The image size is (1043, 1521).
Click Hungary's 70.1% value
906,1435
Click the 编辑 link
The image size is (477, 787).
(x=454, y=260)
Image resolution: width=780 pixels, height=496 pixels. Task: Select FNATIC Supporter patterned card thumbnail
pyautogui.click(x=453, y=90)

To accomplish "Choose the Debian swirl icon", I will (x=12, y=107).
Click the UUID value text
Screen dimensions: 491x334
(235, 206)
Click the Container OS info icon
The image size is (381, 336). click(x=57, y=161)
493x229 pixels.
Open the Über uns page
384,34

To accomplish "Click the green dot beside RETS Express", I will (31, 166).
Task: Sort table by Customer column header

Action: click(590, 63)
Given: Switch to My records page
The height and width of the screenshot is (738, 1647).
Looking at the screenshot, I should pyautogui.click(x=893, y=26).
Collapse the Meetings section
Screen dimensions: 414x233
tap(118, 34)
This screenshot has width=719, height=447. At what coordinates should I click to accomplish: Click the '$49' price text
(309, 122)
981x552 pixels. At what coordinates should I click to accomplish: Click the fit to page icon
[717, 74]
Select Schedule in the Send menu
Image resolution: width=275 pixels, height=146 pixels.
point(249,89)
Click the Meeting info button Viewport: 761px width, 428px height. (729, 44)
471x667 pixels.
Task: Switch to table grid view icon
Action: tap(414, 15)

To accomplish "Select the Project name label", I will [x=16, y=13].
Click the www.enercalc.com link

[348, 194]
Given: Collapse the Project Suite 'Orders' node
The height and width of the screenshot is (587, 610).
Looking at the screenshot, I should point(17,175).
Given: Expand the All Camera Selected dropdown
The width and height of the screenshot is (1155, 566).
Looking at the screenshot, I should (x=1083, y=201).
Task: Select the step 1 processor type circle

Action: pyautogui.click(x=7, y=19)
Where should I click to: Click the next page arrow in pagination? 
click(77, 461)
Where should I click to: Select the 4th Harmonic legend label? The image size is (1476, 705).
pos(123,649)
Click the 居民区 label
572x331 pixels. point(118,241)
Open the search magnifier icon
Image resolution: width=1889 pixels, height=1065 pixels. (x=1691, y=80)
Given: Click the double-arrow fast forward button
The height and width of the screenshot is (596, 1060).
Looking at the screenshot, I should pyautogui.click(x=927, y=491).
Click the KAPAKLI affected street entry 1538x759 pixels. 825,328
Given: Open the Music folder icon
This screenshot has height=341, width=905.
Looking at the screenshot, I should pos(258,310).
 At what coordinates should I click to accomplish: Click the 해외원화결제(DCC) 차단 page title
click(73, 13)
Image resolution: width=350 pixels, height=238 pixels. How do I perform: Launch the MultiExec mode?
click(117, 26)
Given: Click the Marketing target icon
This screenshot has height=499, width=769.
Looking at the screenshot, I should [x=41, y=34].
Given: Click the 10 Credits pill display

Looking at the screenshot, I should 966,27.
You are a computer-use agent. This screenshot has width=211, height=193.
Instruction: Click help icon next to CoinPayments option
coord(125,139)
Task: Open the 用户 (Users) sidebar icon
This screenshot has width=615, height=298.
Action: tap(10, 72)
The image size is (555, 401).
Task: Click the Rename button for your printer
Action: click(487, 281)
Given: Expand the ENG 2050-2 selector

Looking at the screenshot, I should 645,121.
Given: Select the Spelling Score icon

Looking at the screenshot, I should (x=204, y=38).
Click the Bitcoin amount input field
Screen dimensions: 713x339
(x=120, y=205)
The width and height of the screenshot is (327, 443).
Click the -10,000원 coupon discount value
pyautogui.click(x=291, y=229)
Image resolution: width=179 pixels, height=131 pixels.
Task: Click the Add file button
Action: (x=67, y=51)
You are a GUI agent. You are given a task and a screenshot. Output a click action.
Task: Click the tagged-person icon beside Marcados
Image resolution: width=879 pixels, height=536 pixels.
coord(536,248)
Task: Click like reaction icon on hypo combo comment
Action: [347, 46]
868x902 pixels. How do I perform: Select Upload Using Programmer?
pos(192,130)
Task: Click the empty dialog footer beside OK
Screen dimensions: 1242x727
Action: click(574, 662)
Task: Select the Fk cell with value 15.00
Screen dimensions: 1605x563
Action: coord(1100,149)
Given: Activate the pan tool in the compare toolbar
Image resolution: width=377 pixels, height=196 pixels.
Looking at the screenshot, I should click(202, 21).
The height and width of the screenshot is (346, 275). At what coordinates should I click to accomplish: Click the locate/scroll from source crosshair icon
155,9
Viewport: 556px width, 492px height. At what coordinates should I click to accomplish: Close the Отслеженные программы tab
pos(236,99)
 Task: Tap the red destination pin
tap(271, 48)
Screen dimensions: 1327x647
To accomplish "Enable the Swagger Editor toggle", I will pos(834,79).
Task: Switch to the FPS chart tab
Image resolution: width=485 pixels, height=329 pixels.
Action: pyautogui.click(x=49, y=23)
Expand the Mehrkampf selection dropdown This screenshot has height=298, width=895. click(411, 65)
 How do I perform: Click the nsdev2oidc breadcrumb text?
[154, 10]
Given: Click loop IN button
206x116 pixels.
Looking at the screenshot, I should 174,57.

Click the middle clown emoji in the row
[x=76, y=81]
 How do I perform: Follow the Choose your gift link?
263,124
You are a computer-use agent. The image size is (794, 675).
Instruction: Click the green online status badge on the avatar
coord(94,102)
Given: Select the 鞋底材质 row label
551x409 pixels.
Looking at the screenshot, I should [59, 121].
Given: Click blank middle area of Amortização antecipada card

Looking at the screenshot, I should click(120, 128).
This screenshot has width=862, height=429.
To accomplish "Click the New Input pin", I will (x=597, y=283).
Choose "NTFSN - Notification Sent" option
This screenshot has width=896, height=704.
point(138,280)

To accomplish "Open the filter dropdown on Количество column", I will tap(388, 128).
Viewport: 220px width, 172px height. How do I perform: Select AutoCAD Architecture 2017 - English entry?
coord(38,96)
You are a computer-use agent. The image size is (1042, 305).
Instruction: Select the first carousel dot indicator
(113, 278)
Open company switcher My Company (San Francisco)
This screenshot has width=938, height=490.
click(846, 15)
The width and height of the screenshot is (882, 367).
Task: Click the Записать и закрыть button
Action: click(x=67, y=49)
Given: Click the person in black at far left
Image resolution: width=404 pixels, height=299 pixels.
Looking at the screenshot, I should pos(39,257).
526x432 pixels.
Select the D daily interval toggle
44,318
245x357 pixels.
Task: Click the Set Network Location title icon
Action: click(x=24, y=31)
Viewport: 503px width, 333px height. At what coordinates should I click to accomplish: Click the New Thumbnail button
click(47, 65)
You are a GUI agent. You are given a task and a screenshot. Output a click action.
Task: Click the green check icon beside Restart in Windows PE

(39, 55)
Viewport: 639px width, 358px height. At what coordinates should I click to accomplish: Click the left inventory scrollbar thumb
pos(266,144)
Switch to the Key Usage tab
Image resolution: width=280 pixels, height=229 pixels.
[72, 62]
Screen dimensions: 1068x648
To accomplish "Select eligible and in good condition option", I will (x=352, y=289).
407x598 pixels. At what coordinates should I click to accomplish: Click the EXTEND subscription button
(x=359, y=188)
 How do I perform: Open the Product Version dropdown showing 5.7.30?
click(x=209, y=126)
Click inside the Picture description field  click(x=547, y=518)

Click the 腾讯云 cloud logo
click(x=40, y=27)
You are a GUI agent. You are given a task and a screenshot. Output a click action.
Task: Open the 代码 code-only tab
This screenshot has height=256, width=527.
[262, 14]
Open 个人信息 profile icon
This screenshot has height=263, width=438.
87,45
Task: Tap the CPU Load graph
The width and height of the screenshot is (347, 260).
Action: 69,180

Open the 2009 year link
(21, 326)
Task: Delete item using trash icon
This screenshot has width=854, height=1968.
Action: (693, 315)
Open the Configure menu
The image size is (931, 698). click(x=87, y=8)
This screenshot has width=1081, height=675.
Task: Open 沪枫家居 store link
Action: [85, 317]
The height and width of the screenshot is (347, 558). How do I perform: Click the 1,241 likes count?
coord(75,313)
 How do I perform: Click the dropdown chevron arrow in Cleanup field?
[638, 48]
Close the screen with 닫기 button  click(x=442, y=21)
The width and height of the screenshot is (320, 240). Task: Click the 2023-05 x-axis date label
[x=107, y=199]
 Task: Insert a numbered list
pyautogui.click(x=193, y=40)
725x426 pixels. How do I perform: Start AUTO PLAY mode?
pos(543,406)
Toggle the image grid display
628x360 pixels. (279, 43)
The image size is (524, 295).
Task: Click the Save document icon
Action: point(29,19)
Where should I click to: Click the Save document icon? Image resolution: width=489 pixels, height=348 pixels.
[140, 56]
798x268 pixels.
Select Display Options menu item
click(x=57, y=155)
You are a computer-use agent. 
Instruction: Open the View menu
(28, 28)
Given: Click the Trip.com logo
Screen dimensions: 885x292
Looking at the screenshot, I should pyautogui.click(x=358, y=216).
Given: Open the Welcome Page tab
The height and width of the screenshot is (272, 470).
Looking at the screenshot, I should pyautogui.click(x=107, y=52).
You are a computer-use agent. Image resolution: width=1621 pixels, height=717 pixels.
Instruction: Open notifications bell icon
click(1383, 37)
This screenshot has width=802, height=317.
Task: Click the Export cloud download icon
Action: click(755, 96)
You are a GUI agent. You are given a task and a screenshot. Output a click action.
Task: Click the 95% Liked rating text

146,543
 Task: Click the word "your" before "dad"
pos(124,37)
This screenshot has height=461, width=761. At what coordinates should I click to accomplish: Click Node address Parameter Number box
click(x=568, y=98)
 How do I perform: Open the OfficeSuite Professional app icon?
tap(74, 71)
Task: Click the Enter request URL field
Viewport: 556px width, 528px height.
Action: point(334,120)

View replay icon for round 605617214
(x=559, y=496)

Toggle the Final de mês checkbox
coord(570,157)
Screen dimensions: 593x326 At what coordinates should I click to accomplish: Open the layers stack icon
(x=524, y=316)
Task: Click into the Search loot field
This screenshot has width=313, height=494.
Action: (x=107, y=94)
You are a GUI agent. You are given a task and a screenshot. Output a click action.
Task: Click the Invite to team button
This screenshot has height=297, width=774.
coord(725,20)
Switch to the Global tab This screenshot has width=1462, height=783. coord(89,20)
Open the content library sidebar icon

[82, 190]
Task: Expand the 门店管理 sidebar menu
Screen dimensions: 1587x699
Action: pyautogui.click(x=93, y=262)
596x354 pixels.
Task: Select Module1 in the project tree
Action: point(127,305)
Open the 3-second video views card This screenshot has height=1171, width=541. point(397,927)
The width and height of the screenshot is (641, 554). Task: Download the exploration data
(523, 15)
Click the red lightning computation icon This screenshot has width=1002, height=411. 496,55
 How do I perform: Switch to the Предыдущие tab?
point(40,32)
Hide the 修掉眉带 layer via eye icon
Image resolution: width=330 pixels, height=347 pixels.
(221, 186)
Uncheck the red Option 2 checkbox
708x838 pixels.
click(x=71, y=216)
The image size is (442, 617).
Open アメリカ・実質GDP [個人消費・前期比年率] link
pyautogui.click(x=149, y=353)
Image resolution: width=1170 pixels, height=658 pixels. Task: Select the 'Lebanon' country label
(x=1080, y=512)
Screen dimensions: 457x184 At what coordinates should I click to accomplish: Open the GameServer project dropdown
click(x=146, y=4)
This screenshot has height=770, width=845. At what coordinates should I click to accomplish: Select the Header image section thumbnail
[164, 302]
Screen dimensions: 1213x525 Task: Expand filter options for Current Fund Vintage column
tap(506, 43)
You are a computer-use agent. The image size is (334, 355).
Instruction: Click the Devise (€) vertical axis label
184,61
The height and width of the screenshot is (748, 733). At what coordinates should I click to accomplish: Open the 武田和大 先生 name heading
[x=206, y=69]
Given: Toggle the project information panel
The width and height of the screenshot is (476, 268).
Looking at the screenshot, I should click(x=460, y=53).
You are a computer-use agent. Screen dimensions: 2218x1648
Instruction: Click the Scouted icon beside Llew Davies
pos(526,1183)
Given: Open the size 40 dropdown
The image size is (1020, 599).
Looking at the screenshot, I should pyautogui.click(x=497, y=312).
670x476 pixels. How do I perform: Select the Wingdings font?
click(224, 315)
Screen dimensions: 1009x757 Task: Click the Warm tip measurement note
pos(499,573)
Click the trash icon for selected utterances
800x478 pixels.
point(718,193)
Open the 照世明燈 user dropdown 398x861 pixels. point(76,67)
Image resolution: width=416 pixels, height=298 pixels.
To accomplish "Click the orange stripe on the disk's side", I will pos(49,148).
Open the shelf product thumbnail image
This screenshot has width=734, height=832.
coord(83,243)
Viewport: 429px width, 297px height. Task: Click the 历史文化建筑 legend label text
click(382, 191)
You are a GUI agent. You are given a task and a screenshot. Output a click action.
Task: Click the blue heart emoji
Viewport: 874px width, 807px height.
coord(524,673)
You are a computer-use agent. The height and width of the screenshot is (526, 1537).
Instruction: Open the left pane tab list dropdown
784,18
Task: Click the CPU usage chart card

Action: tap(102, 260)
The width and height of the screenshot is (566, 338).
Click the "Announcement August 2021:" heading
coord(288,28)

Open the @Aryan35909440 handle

-- PROBLEM --
What number of lines in the listing contain the word "person"? Supply the number with no accompanying text.

-- YOUR SOLUTION --
2